Supreme Court of Georgia

June 3, 2019

ADAMS
v.
THE STATE.

          BOGGS, JUSTICE.

         After a jury trial, Gregory Claude Adams was found guilty of driving under the influence of alcohol to the extent that he was less safe to drive, failure to maintain lane, and following too closely. He appealed, asserting as error the admission of evidence regarding a stipulation in an administrative license suspension hearing pursuant to OCGA § 40-5-67.1 and evidence of a 2011 arrest for DUI. The Court of Appeals affirmed his convictions in Adams v. State, 344 Ga.App. 159 (809 S.E.2d 87) (2017), and we granted certiorari to consider this ruling. Although we do not agree with all that is stated in the Court of Appeals' opinion, we conclude that Adams has affirmatively waived the first claim and has failed to demonstrate error with respect to the second claim, and we therefore affirm the judgment of the Court of Appeals.

         The underlying facts are not in dispute. In July 2016, after a one-vehicle accident, Adams was arrested for DUI and other offenses and declined to take the state-administered blood test. The trooper who arrested Adams then initiated an administrative suspension of Adams' license pursuant to OCGA § 40-5-67.1. At an administrative hearing in the suspension proceeding, the trooper and Adams' counsel executed a written agreement, which the trooper testified was a "joint motion to withdraw the license suspension."[1] This agreement provided that the trooper would withdraw the sworn report made pursuant to OCGA § 40-5-67.1, in return for Adams' promise to enter a guilty plea to the underlying DUI charge. If Adams failed to enter a guilty plea to DUI, the agreement authorized the trooper to obtain an order reinstating the administrative license suspension without a hearing.

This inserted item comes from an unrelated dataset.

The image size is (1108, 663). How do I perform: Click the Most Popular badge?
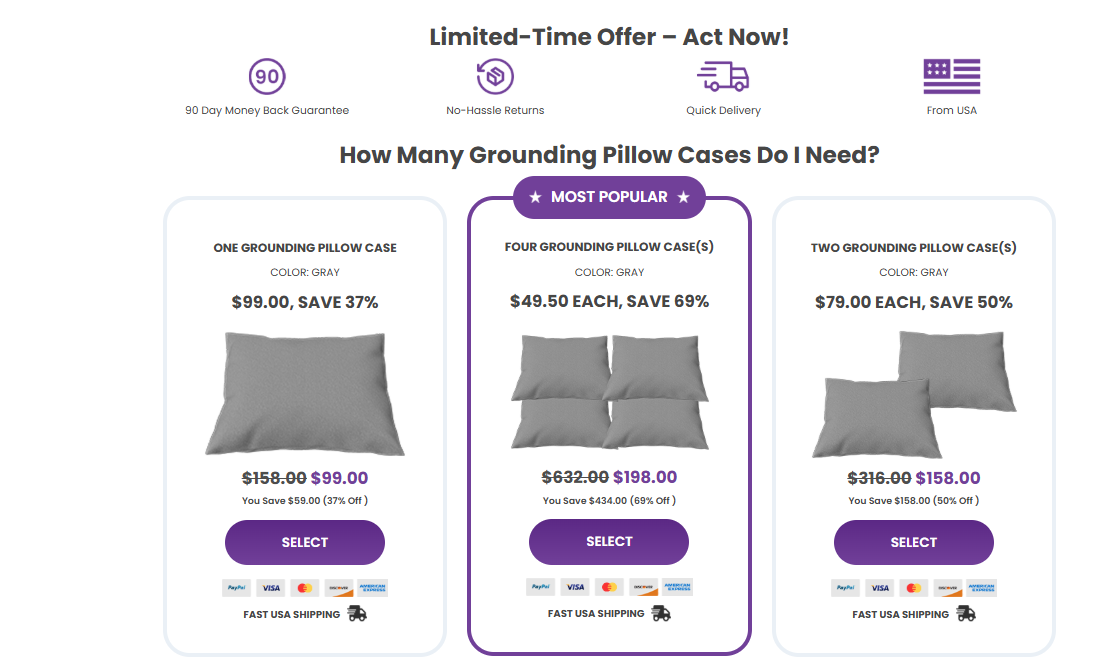click(609, 197)
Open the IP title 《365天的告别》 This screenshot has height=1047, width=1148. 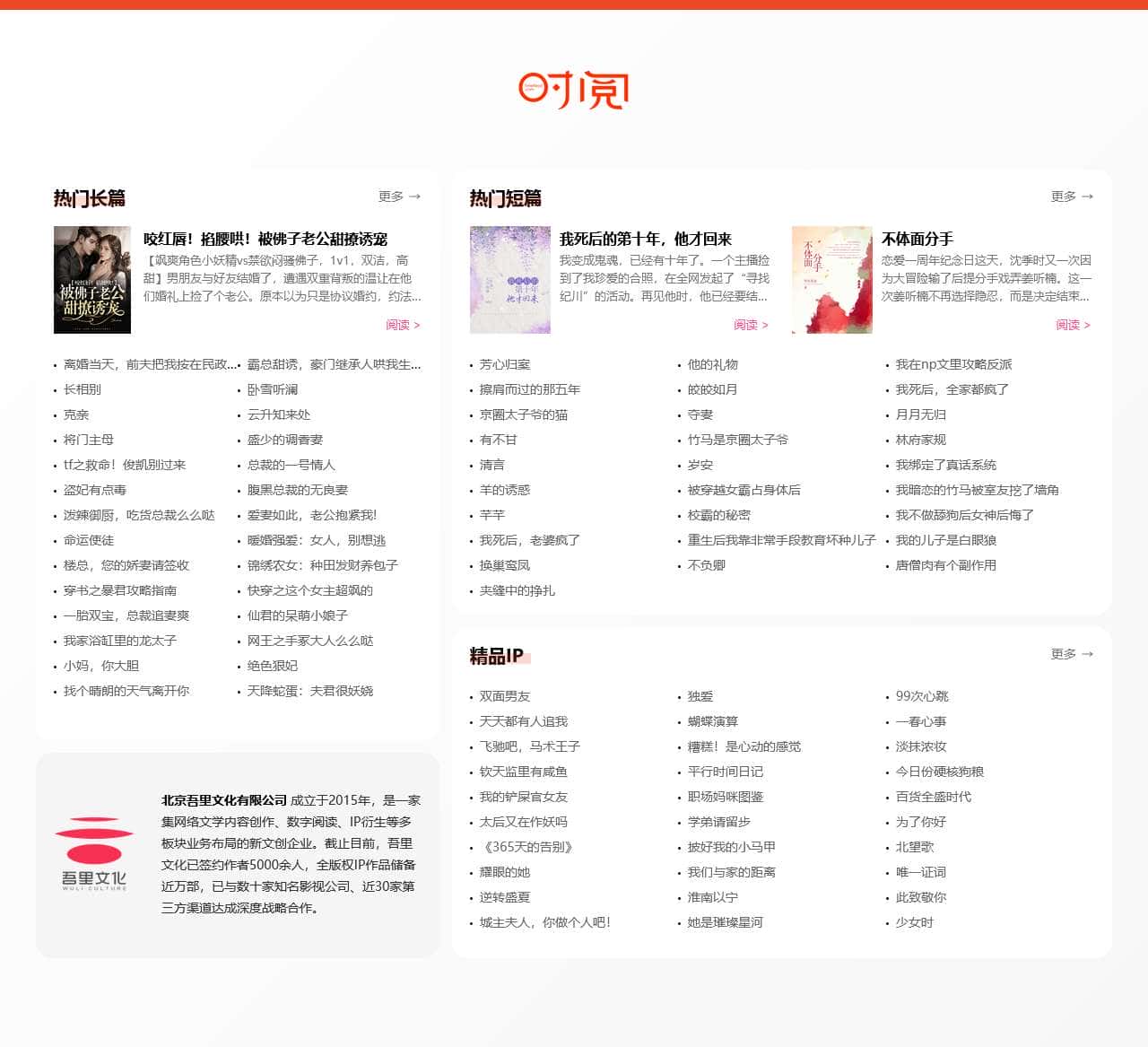[x=530, y=846]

         Adams did not plead guilty to the DUI charge and instead went to trial. At trial, the State presented evidence of the agreement through the trooper who arrested Adams, and a copy of the agreement was admitted into evidence.[2] The State also presented evidence of Adams' 2011 arrest for DUI, in which he declined the state-administered blood test and ultimately pled guilty to reckless driving. Following Adams' conviction for DUI and other offenses, he appealed to the Court of Appeals.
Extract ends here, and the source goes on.